• GOAL OF THE EXERCISE:
Wherever a line in the records contains the word "will", return that line.

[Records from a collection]
= = = = = = =

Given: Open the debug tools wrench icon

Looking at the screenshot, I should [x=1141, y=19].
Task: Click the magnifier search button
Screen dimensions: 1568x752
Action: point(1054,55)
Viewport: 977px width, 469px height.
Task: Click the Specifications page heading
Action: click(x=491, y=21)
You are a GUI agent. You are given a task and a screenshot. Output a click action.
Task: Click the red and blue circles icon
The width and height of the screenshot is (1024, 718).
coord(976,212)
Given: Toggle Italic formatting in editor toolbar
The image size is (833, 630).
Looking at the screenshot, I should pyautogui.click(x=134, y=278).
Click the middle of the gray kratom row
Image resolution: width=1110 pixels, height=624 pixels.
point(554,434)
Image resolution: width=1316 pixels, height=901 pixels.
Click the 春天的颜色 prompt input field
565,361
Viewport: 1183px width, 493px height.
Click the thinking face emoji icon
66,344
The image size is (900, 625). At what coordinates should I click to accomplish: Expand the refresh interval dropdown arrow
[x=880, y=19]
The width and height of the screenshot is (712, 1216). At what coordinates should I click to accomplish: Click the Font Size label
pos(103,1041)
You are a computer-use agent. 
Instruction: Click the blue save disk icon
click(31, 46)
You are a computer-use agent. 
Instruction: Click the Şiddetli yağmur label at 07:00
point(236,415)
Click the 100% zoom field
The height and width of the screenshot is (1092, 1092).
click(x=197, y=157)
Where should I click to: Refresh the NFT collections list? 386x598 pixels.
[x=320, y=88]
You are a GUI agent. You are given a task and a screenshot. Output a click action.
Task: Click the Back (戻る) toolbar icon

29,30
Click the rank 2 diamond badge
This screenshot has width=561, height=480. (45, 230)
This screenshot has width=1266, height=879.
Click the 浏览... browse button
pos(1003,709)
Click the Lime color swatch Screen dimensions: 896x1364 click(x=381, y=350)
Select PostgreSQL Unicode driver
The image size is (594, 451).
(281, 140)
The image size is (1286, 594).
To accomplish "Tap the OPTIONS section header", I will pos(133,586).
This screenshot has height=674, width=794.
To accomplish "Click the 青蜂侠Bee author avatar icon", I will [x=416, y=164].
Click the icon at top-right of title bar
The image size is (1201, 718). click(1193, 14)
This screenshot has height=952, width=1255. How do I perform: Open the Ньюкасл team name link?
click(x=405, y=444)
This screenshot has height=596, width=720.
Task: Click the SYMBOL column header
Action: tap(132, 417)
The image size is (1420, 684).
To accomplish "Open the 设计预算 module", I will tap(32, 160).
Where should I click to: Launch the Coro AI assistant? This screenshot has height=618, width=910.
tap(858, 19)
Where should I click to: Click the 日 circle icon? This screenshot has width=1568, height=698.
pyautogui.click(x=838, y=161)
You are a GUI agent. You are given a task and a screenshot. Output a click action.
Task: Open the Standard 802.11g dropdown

= = = = = = =

• ANSWER AREA:
To accomplish "Tap the OPTIONS section header", I will pos(133,586).
To accomplish "Click the 青蜂侠Bee author avatar icon", I will [x=416, y=164].
To accomplish "Open the 设计预算 module", I will tap(32, 160).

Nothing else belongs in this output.